> Data listing
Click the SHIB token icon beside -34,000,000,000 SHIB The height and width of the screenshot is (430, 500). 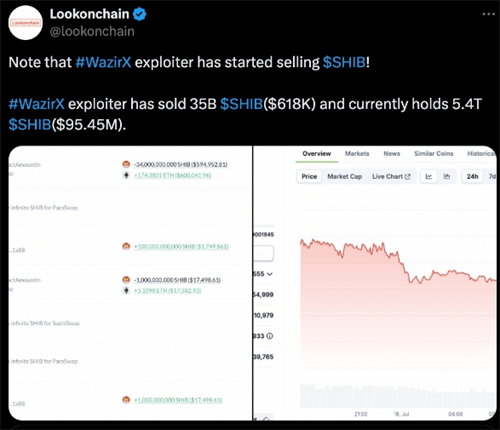coord(126,164)
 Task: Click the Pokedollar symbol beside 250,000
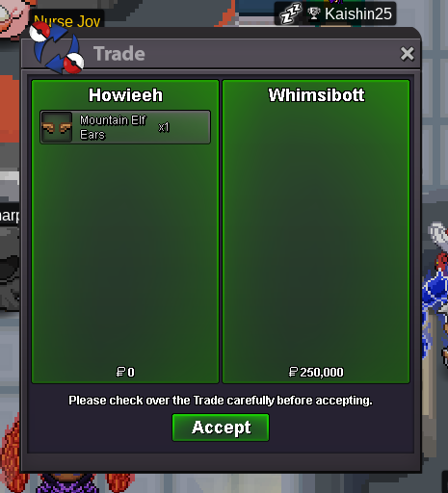293,372
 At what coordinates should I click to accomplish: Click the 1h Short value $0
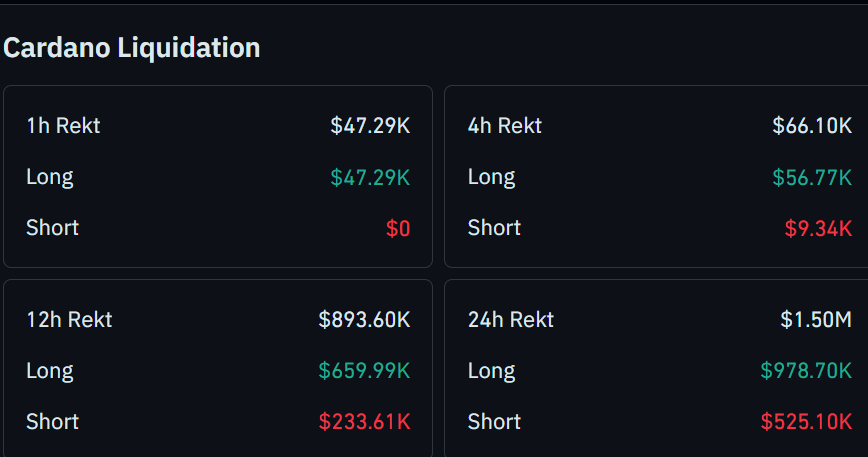tap(398, 228)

> What you need to do
Once the line containing "Task: Click the" is found in the records above, it and every line after it up to the last must be repeated exactly, without pictures.

> Completed task
 Task: Click the Pokedollar symbol beside 250,000
293,372
 At what coordinates should I click to accomplish: Click the 1h Short value $0
tap(398, 228)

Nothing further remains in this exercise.